REASSESSMENT OF VOCABULARY AND SENSE

We may begin with an analysis of what Tacitus tells us about Thule (Mainland, Shetland) in Agricola 10.4:

hanc oram novissimi maris tunc primum113 Romana classis circumvecta 114 insulam esse Britanniam affirmavit, ac simul incognitas ad id tempus insulas, quas Orcadas vocant, invenit domuitque. Dispecta est et Thule, quia hactenus iussum et hiems appetebat. sed mare....perhibent....

(ed. A.A.Lund)

It was then that a Roman fleet for the first time circumnavigated this coast of the remotest sea and established that Britain is in fact an island. Then too it discovered the islands, hitherto unknown, which are called the Orcades (Orkneys), and subjugated them.

(tr.
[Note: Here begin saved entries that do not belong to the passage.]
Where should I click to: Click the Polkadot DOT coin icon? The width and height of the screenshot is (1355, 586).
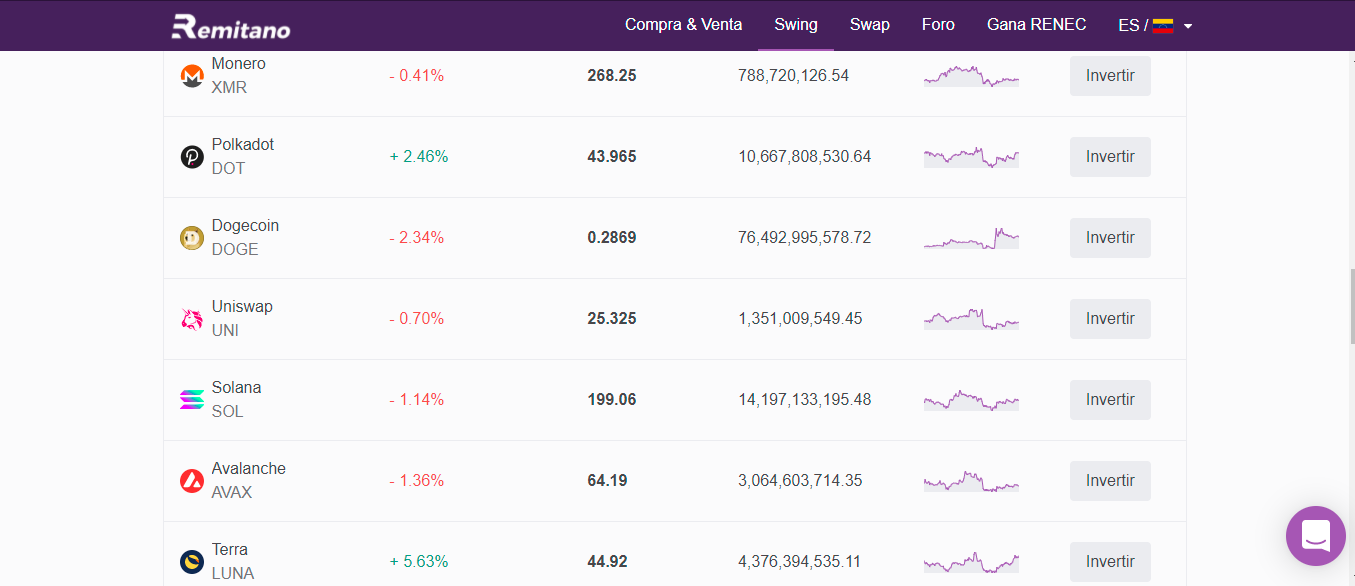pyautogui.click(x=191, y=157)
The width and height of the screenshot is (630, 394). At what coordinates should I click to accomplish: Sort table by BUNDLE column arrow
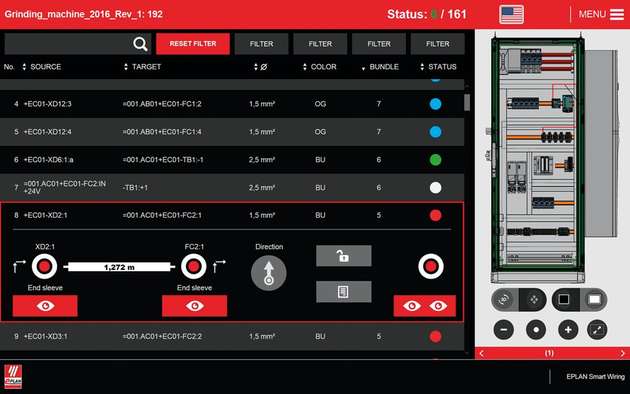click(363, 68)
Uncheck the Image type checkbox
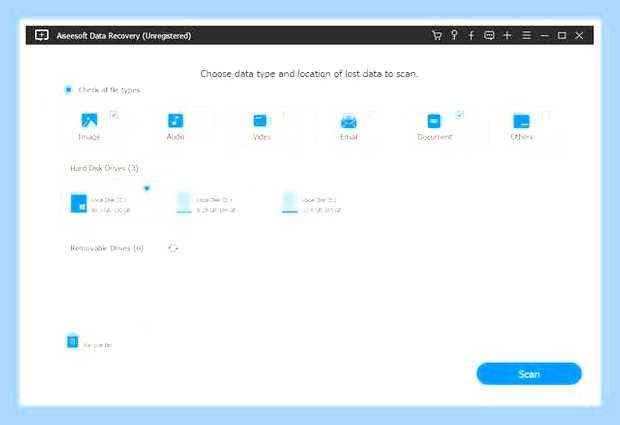 click(114, 115)
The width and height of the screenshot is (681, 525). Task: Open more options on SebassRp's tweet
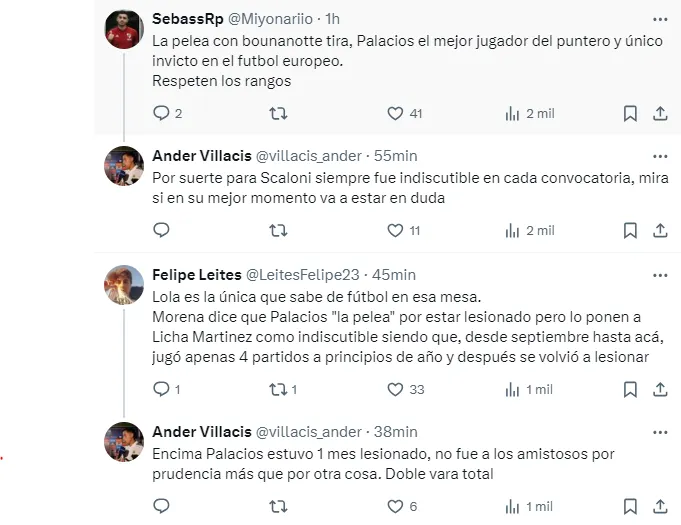pos(659,17)
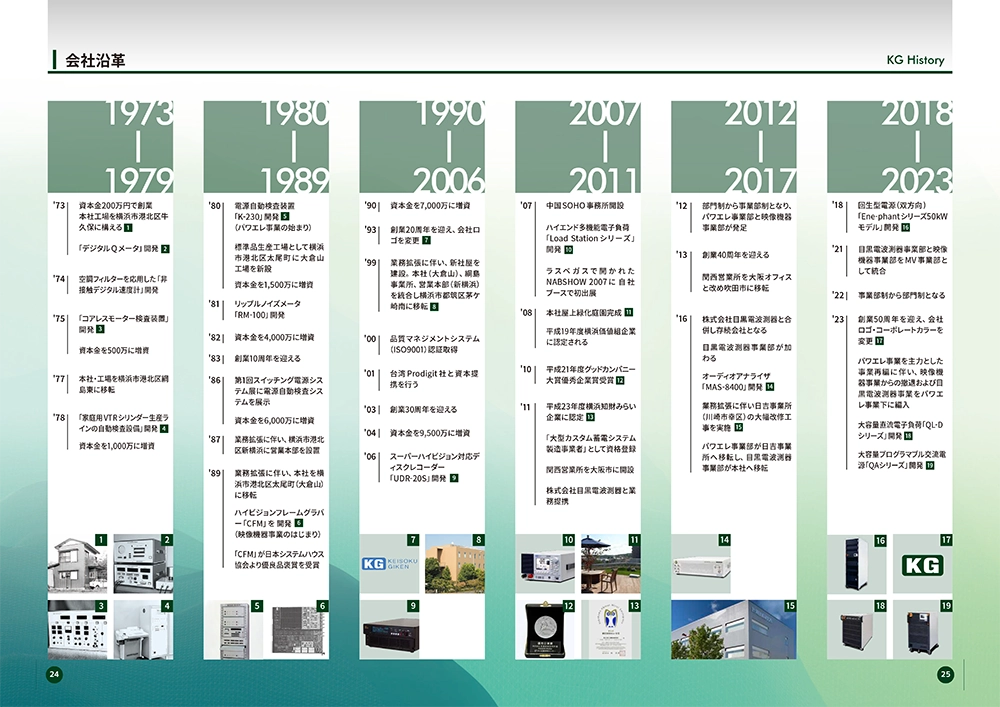This screenshot has height=707, width=1000.
Task: Click the 1973–1979 decade header
Action: [111, 146]
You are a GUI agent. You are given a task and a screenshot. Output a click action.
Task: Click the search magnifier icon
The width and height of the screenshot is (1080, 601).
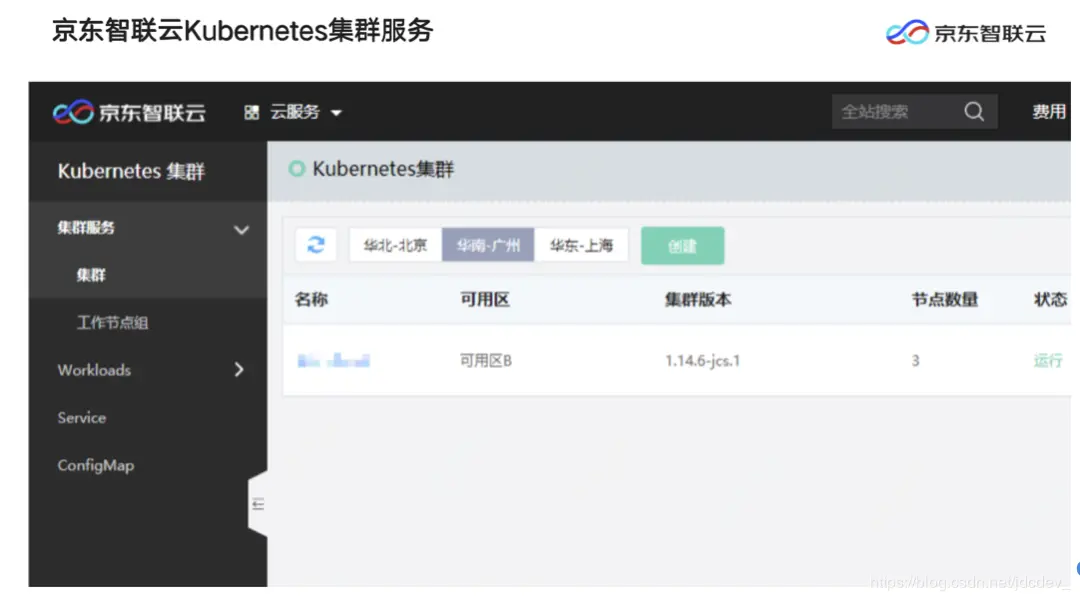pos(974,111)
A.R. Birley)

The fleet is involved in three activities; the first is an east-west voyage around northern Scotland for the first 115 time, the second involves the reduction of the Orkney Islands. But what is its role in the last section, as translated below, first by Mattingly 116 and next (but omitting the last incomplete sentence) by Aujac 117?

Thule, too, was sighted by our men, but no more; their orders took them no farther, and winter was close at hand. But they do report that the sea...

On entrevit aussi Thule; interdiction d'aller plus loin, et l'hiver approchait...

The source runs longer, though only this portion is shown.